YOUR INSTRUCTIONS ::
Render the stretch of the records from the line containing "The width and height of the screenshot is (640, 480)." through the end of the records as a JSON list of strings, one string per line, leaving out blank lines.
....
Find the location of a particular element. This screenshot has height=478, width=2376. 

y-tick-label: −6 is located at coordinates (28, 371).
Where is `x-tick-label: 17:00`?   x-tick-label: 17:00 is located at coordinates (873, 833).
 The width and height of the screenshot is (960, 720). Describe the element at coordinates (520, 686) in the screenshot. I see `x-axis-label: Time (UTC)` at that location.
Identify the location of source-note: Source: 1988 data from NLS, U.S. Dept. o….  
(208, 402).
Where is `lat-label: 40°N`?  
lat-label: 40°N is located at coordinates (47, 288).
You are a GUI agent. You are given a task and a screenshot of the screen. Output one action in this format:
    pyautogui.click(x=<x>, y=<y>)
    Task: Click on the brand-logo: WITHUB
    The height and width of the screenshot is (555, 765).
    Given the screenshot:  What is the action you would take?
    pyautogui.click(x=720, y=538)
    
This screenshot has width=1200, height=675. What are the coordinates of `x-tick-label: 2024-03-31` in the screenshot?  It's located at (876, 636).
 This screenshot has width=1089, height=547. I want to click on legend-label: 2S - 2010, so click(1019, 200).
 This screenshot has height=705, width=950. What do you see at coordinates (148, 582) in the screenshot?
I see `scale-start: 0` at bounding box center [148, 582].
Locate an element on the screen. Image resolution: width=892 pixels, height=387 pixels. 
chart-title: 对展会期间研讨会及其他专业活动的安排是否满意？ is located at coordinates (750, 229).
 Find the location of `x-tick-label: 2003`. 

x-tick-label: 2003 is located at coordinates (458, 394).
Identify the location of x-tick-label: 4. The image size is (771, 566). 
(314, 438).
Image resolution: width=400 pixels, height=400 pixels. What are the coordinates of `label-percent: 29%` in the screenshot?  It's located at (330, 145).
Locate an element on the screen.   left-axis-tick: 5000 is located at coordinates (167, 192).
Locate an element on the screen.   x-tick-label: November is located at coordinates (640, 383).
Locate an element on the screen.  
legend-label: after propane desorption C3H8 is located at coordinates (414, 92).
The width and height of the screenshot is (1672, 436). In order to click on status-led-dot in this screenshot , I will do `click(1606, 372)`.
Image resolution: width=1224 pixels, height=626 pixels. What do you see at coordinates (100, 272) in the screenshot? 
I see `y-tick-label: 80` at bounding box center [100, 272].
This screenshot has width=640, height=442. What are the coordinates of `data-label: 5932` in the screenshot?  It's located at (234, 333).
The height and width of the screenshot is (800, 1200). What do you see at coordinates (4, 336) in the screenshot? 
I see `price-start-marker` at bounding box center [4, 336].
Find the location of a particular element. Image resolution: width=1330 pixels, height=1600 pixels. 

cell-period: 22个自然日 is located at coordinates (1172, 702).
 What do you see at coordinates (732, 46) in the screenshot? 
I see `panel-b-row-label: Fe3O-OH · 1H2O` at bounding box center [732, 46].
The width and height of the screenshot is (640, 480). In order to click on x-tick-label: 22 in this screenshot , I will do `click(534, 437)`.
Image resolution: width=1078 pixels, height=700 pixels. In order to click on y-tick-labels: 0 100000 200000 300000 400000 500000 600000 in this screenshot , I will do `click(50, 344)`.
....
YOUR RESPONSE ::
[
  "The width and height of the screenshot is (640, 480). In order to click on x-tick-label: 22 in this screenshot , I will do `click(534, 437)`.",
  "Image resolution: width=1078 pixels, height=700 pixels. In order to click on y-tick-labels: 0 100000 200000 300000 400000 500000 600000 in this screenshot , I will do `click(50, 344)`."
]